━━━ Input data

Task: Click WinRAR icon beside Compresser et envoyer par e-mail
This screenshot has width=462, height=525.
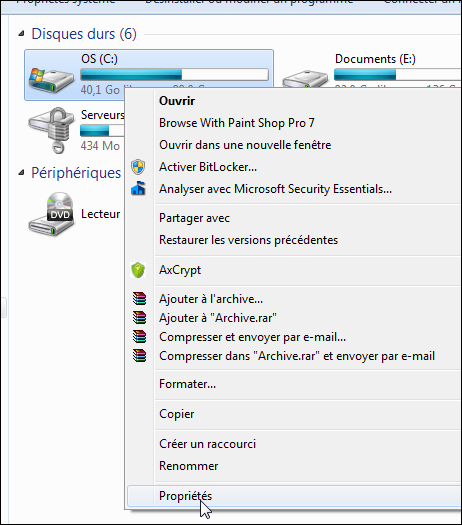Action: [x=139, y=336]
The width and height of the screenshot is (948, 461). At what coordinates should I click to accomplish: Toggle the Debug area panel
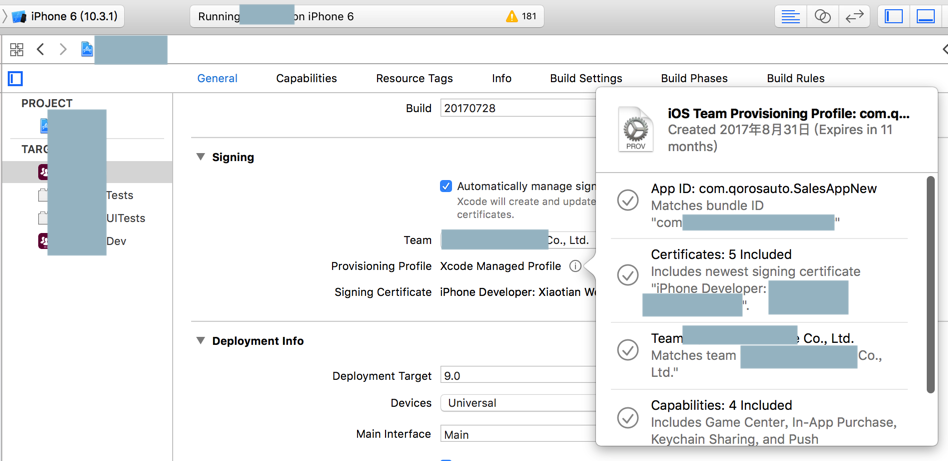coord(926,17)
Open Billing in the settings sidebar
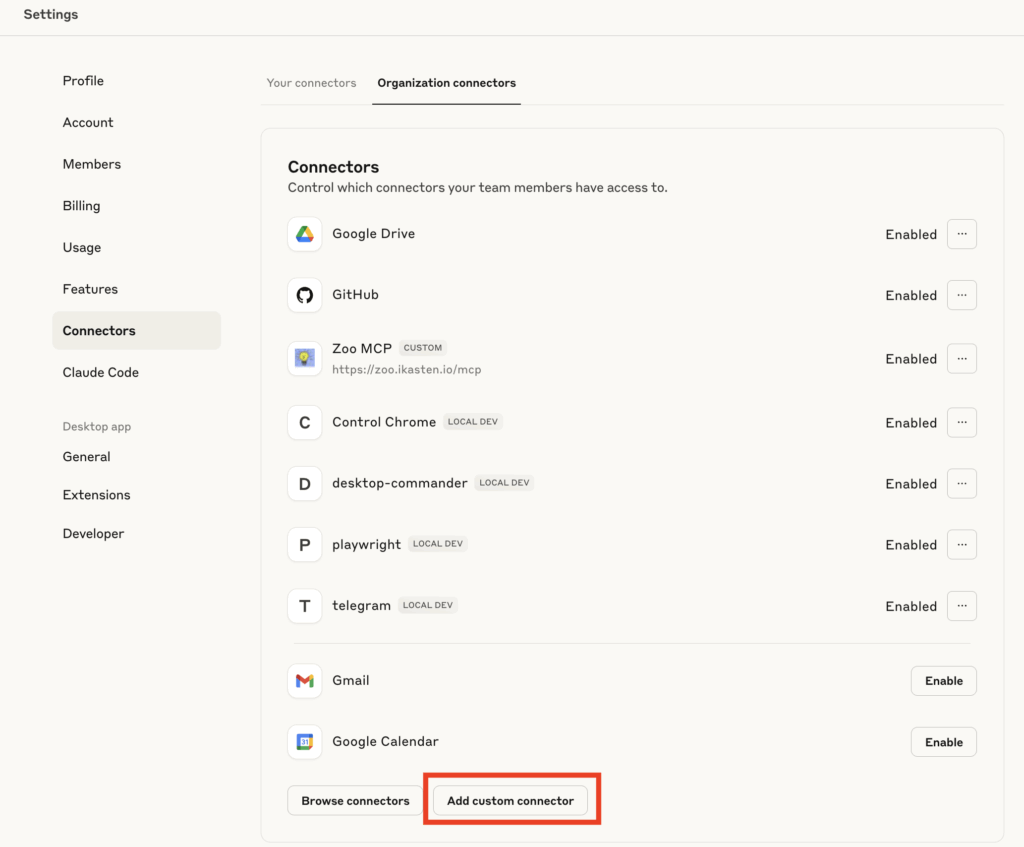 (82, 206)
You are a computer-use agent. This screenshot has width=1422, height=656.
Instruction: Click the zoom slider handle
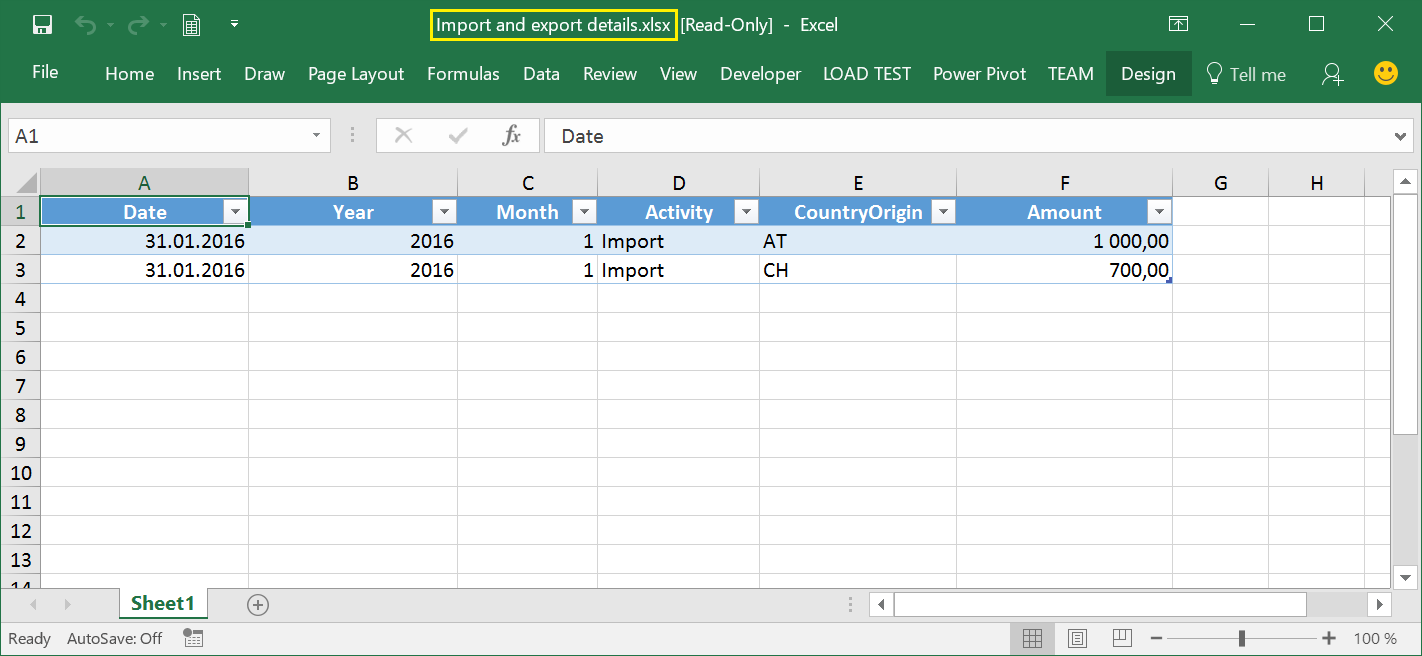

━━━━━━

→ Exercise aim
Across all the lines above, repeat the wording exactly and omit the pictures.

→ Output of the task
Task: Click WinRAR icon beside Compresser et envoyer par e-mail
This screenshot has width=462, height=525.
Action: [x=139, y=336]
The width and height of the screenshot is (948, 461). At what coordinates should I click to accomplish: Toggle the Debug area panel
coord(926,17)
Open Billing in the settings sidebar
 (82, 206)
You are a computer-use agent. This screenshot has width=1422, height=656.
Instruction: Click the zoom slider handle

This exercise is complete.